My oldest grandchild is coming for a week-long visit in just a little over a week from today. He wants to visit before he gets too busy with his Senior year of high school and basketball, and, I think, he wants to check out his mother’s alma mater. It’s hard to believe we will be driving to Newberg to tour the campus of George Fox University again: wasn’t it just yesterday that we made the trip with our daughter? I secretly hope our almost-18 year grandson will decide to attend college there instead of Anchorage. Sure, the latter is closer to his parents, but the former is closer to us.

Z’s arrival means I have to create space for him in our little house. The “spare bedroom” is now my studio and cluttered with what my husband refers to as “the detritus” of my later life career as an eccentric. I have sculptures, paintings, canvases, paints, sewing, and more stacked up waiting for cooler weather and my attention.

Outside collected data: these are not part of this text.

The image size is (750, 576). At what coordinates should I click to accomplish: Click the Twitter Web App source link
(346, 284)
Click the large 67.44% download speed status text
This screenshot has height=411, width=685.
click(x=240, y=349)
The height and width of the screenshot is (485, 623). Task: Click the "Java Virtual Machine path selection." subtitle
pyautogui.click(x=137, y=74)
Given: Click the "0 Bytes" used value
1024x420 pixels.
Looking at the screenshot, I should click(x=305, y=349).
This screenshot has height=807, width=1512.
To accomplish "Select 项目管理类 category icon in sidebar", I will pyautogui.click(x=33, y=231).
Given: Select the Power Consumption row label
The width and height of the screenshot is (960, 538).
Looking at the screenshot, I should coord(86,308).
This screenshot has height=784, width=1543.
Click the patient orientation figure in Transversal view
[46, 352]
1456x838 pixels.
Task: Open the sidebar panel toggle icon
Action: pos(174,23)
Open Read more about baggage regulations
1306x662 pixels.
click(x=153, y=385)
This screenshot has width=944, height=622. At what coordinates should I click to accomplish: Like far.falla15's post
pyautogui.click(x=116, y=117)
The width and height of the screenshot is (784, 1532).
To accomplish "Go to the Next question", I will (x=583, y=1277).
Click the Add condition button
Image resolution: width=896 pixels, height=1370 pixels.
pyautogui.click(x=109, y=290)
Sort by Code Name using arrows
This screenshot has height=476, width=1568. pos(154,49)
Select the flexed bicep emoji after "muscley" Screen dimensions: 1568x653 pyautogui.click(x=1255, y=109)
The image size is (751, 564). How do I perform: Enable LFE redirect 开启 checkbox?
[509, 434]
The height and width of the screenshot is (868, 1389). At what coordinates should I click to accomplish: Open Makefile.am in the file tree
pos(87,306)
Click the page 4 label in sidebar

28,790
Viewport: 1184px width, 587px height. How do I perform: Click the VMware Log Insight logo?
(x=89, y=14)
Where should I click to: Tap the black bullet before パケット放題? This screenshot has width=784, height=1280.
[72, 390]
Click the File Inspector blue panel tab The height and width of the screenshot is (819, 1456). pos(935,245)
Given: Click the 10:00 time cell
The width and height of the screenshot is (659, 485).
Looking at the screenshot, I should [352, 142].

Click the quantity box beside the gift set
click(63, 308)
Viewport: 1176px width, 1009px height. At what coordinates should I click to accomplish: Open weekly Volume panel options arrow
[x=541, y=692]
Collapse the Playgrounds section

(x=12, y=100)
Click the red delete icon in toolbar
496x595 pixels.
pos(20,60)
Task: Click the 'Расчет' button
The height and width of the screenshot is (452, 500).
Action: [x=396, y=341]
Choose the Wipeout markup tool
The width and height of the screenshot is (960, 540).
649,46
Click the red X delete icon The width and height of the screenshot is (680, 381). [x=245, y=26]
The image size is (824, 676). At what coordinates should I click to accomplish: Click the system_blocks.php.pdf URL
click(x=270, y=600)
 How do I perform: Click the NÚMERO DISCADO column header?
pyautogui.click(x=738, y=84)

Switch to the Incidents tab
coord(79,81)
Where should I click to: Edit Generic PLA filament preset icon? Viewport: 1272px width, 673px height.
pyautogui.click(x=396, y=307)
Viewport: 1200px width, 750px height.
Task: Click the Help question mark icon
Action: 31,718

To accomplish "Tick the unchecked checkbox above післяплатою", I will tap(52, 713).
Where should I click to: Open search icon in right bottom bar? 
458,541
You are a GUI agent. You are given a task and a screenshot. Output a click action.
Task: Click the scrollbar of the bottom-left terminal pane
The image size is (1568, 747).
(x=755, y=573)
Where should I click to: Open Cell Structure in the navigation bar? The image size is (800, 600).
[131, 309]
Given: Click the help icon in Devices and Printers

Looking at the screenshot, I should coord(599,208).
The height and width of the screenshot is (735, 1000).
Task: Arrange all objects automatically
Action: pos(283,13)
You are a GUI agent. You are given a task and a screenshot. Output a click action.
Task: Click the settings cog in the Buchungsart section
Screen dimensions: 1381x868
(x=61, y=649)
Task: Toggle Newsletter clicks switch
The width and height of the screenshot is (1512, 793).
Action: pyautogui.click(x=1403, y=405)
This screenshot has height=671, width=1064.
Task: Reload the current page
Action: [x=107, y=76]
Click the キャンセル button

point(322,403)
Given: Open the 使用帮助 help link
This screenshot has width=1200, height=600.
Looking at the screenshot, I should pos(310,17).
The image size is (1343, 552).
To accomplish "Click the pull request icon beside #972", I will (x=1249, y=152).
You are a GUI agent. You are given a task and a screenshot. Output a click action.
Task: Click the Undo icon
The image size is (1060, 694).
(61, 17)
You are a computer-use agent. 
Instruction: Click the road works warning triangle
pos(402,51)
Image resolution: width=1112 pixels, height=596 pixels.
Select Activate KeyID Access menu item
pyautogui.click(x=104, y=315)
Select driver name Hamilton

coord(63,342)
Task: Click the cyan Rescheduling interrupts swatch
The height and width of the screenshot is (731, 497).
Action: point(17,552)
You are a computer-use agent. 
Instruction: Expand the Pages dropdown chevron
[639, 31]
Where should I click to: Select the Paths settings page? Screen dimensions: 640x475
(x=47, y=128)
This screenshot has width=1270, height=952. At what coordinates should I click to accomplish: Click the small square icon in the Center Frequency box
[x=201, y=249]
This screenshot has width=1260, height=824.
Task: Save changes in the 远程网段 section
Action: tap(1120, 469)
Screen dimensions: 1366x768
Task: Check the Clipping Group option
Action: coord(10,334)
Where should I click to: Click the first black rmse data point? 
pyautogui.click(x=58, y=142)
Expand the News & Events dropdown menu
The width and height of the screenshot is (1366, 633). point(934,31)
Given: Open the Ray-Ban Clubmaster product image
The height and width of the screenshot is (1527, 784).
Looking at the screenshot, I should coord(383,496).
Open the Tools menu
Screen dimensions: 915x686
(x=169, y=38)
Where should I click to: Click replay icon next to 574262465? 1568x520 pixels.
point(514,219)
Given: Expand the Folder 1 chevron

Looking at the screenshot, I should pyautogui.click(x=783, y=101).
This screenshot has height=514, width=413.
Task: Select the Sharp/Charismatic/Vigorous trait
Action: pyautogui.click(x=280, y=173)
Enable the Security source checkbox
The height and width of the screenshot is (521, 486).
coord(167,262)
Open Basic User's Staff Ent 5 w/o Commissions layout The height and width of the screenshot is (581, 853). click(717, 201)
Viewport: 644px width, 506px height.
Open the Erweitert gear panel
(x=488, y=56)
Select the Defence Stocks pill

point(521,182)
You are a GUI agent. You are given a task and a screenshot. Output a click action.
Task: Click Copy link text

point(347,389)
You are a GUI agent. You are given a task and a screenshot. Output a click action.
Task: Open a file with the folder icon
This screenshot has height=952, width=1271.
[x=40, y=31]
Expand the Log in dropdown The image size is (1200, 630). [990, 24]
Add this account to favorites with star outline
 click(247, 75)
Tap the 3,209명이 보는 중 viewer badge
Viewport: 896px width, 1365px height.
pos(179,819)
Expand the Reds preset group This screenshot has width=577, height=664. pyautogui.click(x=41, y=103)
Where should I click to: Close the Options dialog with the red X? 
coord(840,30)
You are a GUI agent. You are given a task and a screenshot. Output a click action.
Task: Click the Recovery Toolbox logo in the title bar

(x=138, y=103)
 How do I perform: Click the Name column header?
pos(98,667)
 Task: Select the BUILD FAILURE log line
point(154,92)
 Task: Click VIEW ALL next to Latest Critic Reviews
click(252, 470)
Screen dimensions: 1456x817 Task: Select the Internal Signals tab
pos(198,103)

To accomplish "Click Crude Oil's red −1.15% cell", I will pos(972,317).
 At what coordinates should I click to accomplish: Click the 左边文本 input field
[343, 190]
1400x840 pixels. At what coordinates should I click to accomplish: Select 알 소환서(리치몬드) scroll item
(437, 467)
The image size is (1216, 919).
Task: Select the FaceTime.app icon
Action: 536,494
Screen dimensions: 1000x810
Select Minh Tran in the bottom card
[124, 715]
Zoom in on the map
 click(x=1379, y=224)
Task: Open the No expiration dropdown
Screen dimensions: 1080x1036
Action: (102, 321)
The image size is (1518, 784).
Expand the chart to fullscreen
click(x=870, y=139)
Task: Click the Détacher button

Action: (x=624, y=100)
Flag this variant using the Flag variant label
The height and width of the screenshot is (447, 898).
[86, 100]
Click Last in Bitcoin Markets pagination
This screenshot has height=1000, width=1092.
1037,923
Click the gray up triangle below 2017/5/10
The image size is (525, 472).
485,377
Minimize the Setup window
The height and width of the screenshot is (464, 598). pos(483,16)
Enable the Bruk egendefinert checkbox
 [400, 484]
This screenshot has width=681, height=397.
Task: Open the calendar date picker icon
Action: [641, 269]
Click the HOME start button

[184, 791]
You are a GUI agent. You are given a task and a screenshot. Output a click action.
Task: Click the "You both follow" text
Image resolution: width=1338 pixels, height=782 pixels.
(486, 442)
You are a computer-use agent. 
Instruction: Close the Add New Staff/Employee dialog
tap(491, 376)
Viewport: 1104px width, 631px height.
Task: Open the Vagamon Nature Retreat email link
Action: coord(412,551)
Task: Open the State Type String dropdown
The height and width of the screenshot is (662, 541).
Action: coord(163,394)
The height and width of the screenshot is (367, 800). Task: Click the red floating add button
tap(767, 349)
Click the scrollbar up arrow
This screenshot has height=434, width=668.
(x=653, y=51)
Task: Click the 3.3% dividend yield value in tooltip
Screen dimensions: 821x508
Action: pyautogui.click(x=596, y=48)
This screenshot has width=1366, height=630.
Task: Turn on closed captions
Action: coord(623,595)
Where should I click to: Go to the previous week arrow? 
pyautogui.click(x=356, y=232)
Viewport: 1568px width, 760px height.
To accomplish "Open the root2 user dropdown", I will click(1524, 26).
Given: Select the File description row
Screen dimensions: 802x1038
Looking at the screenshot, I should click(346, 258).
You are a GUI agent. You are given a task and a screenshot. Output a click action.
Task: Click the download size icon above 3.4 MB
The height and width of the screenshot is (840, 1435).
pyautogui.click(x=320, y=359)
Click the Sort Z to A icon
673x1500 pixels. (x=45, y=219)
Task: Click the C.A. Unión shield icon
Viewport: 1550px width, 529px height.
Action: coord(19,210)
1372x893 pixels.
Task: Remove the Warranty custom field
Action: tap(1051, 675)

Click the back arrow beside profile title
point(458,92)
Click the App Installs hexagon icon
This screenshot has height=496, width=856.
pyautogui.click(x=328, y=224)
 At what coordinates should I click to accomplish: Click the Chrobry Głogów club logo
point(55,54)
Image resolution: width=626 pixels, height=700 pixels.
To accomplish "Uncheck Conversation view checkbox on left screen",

Gardening takes up the good weather season, and I have herbs hanging and drying up here as well. Herbs I have forgotten to label: sage, betony and bee balm, feverfew, self heal, horehound, peppermint, and nettle. I can smell the peppermint. The sage and horehound are easy: sage has a distinct aroma and horehound is also soft and grey. The feverfew is obvious with its white blooms as is the self heal with its purple ones. The bee balm and betony are probably the same, just one was labeled as “betony” and one was labeled as “bee balm” when I purchased the plants.

The nettle is the easiest to identify: despite being dry and the same color as the bee balm, nettle still retains a “sting” to its leaves. The sting isn’t close to what nettle feels like when it is alive and bare skin brushes against it; it is just an irritating little prick felt when stripping stems of leaves that soon disappears. I have more nettle than any other herb, mostly because I do not allow it to go to flower or seed: the plant I am growing is safe within the confines of a planter where one cannot accidentally brush up against it without protection.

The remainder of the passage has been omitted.